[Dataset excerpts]
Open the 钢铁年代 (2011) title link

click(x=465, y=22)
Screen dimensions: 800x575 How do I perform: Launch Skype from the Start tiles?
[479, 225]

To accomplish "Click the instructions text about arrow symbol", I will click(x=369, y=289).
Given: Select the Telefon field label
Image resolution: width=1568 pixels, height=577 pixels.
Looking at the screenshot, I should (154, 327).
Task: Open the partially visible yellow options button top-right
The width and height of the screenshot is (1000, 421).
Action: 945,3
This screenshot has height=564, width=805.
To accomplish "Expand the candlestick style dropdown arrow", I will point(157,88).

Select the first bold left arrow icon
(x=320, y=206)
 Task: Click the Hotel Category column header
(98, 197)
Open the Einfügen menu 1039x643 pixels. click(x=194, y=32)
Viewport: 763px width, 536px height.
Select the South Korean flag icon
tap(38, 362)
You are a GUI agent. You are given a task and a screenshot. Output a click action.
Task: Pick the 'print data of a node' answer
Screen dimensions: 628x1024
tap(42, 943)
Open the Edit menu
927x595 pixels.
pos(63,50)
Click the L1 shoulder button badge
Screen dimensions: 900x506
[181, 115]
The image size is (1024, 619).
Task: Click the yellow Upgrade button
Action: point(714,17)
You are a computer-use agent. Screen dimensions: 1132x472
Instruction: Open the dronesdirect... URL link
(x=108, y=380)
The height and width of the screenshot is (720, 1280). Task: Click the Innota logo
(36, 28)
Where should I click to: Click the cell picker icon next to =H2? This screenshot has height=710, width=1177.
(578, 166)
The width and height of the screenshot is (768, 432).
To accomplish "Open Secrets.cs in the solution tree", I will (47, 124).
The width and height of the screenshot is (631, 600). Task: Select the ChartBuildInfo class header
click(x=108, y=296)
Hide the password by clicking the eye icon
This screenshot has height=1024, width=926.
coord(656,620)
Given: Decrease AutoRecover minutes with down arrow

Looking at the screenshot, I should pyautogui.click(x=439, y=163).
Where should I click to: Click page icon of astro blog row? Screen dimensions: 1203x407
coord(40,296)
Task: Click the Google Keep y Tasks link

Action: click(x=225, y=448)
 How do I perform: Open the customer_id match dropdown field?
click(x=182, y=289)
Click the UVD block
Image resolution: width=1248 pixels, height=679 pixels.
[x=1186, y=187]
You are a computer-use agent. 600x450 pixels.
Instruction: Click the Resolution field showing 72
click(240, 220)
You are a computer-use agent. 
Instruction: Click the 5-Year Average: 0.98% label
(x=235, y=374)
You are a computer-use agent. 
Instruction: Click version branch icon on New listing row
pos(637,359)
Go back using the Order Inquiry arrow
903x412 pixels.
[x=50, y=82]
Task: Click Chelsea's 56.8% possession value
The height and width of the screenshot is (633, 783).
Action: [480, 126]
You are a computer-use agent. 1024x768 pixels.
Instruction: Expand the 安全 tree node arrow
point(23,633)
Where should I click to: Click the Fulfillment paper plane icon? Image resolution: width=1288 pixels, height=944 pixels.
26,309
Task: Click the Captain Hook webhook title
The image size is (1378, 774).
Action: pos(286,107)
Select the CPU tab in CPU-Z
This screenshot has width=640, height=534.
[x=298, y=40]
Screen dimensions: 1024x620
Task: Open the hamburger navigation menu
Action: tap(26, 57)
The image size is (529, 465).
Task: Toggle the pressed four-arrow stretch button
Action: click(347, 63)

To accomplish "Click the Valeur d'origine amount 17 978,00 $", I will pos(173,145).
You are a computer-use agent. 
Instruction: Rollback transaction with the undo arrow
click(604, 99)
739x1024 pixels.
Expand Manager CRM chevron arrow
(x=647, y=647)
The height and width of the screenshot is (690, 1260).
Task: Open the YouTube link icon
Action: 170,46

= WORK REQUEST =
The lines holding the word "agent" are the answer. Pull them out of the records and copy them.

= RESULT FOR THIS TASK =
You are a GUI agent. You are given a task and a screenshot. Output a click action.
You are a computer-use agent. Screen dimensions: 1132x472
You are a computer-use agent. 600x450 pixels.
You are a computer-use agent. 
You are a computer-use agent. 
You are a computer-use agent. 1024x768 pixels.
You are a computer-use agent. 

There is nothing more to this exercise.